Pourtant, au cas par cas, la phagothérapie continue de faire ses preuves et de susciter l’intérêt. Même celui des investisseurs comme en témoigne le succès de l’introduction en Bourse de Pherecydes Pharma, une des entreprises participantes au projet Phagoburn. La discrète société de biotechnologies nantaise, créée en 2006, développe un portefeuille de phages ciblant trois bactéries, considérées comme critiques par l’OMS et qui causent, à elles seules, plus des deux tiers des infections nosocomiales résistantes : Staphylococcus aureusEscherichia coli et Pseudomonas aeruginosa. La société mène actuellement plusieurs programmes de développement clinique dans des applications thérapeutiques telles que les infections ostéoarticulaires, l’ulcère du pied diabétique, les infections des voies urinaires et respiratoires. Elle est actuellement la seule structure française capable de produire des phages de façon industrielle répondant aux standards de qualité requis pour un usage clinique. A l'international, un nombre croissant de recherches s'intéressent à l'élaboration de dispositifs permettant l'usage localisé des phages, à l'instar d'hydrogels pour les implants orthopédiques sièges d'infections osseuses, les cathéters urinaires ou les plaies par exemple.

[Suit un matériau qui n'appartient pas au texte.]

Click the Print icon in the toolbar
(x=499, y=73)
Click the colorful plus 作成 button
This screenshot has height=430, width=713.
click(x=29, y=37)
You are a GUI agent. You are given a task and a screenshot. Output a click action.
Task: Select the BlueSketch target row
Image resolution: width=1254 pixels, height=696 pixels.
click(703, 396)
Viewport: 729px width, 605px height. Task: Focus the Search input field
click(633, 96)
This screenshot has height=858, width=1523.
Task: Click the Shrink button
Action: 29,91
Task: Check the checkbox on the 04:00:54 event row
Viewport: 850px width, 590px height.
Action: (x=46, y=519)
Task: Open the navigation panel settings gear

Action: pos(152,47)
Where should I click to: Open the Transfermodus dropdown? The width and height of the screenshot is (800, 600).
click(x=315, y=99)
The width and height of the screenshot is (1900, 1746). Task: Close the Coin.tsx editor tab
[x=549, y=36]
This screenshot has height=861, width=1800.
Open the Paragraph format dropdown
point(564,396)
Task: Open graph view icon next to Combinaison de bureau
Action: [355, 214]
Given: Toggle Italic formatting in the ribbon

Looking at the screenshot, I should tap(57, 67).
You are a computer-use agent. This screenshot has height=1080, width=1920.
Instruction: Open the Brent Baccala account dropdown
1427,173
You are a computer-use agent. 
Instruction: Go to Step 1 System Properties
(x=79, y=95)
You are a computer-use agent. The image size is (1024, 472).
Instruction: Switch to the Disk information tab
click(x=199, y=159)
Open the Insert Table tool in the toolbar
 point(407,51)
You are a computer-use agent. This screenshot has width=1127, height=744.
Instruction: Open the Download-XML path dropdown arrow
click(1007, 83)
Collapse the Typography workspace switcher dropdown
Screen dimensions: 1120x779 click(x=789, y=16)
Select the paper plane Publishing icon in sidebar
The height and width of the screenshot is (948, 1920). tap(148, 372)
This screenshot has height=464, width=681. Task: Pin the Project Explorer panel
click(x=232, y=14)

Les phages : espoirs, limites et perspectives

Malgré les nombreux cas d’études enthousiasmants relatés par la presse scientifique internationale, et l’espoir qu’elle suscite, la phagothérapie butte (encore) sur de nombreux écueils. Tout d’abord, l’infection n’est en général pas guérie mais mise sous contrôle, ce qui permet tout de même une amélioration significative de l’état et de la qualité de vie du patient. Ensuite, chaque phage étant spécifique d’une souche bactérienne, la phagothérapie relève d’un traitement hyperciblé et hyperpersonnalisé. Ce qui limite la faisabilité d’essais cliniques standardisés qui permettraient d’autoriser cette approche qui demeure à ce jour considérée comme une alternative compassionnelle. Elle nécessiterait, pour un usage clinique généralisé, de disposer (i. e. produire, stocker, conserver…) d’une large gamme de bactériophages, phages dont il faut parfois retoucher l’ADN pour en améliorer l’efficacité… Sélection, bioproduction, stabilisation des préparations, ingénierie génétique, essais cliniques : la phagothérapie mobilise de nombreuses compétences et doit encore valider de nombreux points, notamment sa classification réglementaire car les phages qui ne sont ni des médicaments, ni des organes, ni des vaccins, ni des dispositifs médicaux sont actuellement classés parmi les préparations magistrales.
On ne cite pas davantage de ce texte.